Plants grow very differently than people do.  People get longer and wider in every area of their bodies as they grow from child to adult.  So your arm in first grade will be both shorter and thinner in all sections, upper and lower arm, hand and fingers, than your arm in the twelfth grade.  Most plants only grow longer at their tips. (Can you guess what plants don’t grow from their tips?)*  Imagine if your body only grew longer at the ends of your toes and fingers – your adult body would look VERY different.  Plants’ stems (including tree trunks) and roots can grow wider at any point, which is why it takes more people to hug around old trees than young trees, but they only grow longer at the tips.  People often think that if they were to carve something into a tree and come back in 20 years, the carving would be very high off the ground.  This is false, since trees only get taller at the ends of their branches.  [Just a reminder, please don’t carve things into trees – tree bark is the plant organ that carries food between the roots and the leaves, and damaging the bark can kill a tree.]

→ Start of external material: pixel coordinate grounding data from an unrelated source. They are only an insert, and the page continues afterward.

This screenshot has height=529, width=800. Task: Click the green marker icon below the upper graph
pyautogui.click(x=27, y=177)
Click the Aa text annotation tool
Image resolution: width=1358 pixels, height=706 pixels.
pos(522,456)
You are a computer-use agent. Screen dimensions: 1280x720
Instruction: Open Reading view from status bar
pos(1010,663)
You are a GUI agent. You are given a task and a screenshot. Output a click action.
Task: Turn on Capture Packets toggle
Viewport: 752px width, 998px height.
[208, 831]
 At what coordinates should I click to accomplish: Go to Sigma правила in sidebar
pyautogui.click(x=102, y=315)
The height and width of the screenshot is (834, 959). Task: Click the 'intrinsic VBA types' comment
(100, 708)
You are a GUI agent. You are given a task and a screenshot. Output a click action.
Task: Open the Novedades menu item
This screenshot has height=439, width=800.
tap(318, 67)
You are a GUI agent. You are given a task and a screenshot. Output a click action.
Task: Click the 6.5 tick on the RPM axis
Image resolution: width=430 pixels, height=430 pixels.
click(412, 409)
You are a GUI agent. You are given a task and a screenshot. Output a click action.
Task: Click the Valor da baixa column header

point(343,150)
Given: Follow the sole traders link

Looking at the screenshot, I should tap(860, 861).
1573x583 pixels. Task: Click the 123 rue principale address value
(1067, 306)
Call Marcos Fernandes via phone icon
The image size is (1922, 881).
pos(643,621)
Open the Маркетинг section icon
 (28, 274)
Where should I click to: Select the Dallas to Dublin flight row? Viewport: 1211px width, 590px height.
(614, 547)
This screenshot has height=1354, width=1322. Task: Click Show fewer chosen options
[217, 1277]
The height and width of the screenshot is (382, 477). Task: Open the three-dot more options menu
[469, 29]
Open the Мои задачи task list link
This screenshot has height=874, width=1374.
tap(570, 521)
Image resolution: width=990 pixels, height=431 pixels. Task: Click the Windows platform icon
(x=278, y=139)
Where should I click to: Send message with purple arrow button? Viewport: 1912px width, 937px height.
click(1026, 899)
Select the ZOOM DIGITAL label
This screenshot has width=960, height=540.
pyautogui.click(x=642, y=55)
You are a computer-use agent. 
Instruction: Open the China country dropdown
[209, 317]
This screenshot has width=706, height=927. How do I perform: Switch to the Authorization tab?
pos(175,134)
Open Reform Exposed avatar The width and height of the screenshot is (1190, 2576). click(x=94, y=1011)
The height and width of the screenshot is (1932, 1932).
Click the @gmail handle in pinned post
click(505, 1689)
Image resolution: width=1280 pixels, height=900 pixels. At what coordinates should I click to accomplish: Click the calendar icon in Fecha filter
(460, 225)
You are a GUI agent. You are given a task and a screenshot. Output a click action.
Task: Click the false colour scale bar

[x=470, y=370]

Back to the buds.  Look at several trees and shrubs at the outdoor classroom.  Right now many trees have some buds just starting to open and other buds in their closed-up winter stage.  It’s a great time to compare winter buds and spring buds on the same plant.  Notice the different shapes of bud scales – pointy or rounded, separate or overlapping, striped or not, green or brown.  You might also notice how some twigs become very colorful just as their buds begin to expand.
Rhododendron flower bud
My favorite thing about buds is that bud scales leave scars on the twigs when they fall off.  Bud scale scars look like tiny clustered rings around a twig.  If you look at a twig starting at the tip and move back along the twig, you will encounter several tiny rings in the same place running around the twig like tight bracelets.  Those rings are scars from where last year’s bud scales were, and everything from there to the tip is last year’s new growth!  Look further down the twig toward the main branch and you may find additional years’ of bud scale scars.  You can tell the age of a twig by counting back bands of bud scale scars from the tips to the trunk.
Rhododendron flower bud opening.
*Grass and other grass-like plants grow from meristems that are near the ground.  That’s why we can mow the grass and cut off all the leaf tips but the grass keeps growing and needs to be cut again soon.